Understanding the History and Future of American Education

We take educational opportunities for granted today, but it’s important to remember that access to free education wasn’t always available. There’s a lot we need to improve about the United States school system, but we’ve come a long way in the last hundred or so years.

Understanding the history of American education is important as we look to the future. As our society evolves, it’s critical to realize how far we’ve come and how far we’ve yet to go. So, how did we get to the current system, and where do we go from here? Let’s take a look.

Informal Education in America

Before formal education was written into state laws, it was largely a matter left up to families. Wealthy families could send their children to school because they could afford the fees and didn’t need the children to work at home. Poor families depended on their children for labor and didn’t have the means to educate their children beyond what they themselves knew, which often wasn’t much.

The Beginning of Formal Education

The founding fathers understood that education would be important for a strong nation and set aside federal land for public schools. However, the move toward formal education was slow.

The first state to mandate that children get an education was Massachusetts in 1852. Children under the age of 14 had to study at least 12 weeks per year. While that’s very little schooling in comparison to modern laws, it was revolutionary and set the stage for more children to get an education in the United States.

Formal education laws slowly became established in each state after Massachusetts pioneered the mandate. Jobs were changing and employers needed more people who could read, write, and do basic arithmetic.
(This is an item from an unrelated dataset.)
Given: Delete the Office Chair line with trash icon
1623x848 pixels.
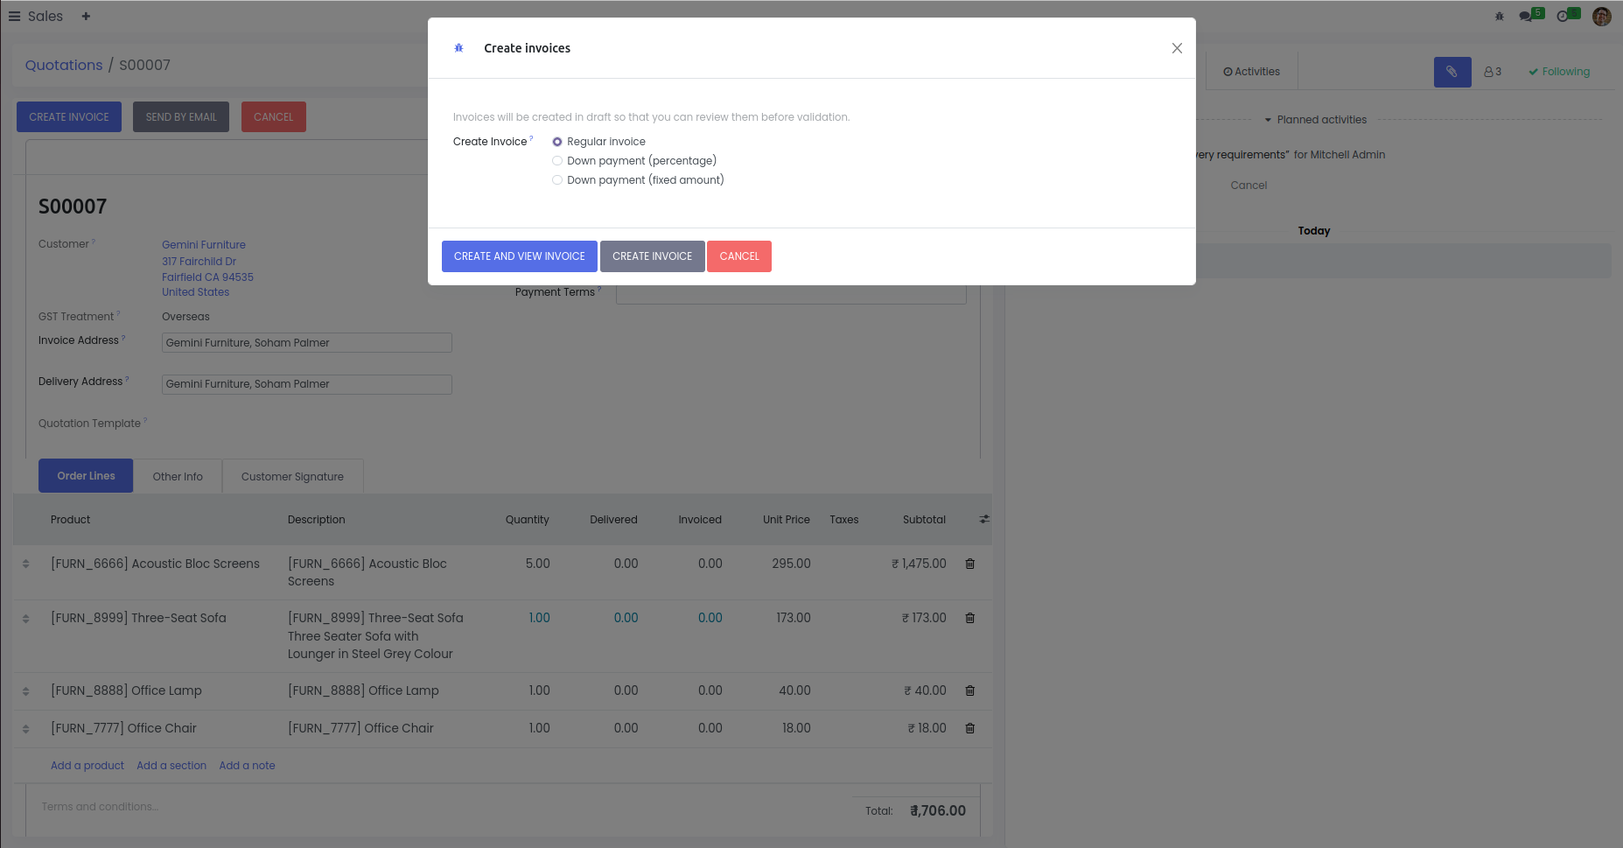Looking at the screenshot, I should coord(969,728).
It wasn’t until 1917 that Mississippi, the last state to require formal education, passed its own law.

The Next 100 Years

After Mississippi started requiring children to attend school, its importance began to grow over the next century. Legal battles started to shape the rights children had when attending school. Desegregation in schools, the protection of students’ First Amendment rights, and other important changes occurred.

Slowly, corporal punishment started to disappear from the classroom. The methods of teaching began to evolve from rote memorization to more dynamic, hands-on methods. Public schools, while still the most popular choice for American families, became only one option for parents.

Educational Options Today

Most children still attend public school, but there has been a shift in the way we view learning. This is starting to show in the new educational options for families. Some alternative learning solutions include:

  • Homeschooling
  • Charter schools
  • Learning pods
  • Microschools
  • Nature preschools

Many parents want to see their kids problem-solve, gain independence, and learn in a more creative environment. While this is a positive evolution, it’s not available to all children. Some kids, especially those in low-income areas, don’t have access to the same options as wealthier children. Many of these educational options also require extensive parental involvement, which can be impossible for working parents.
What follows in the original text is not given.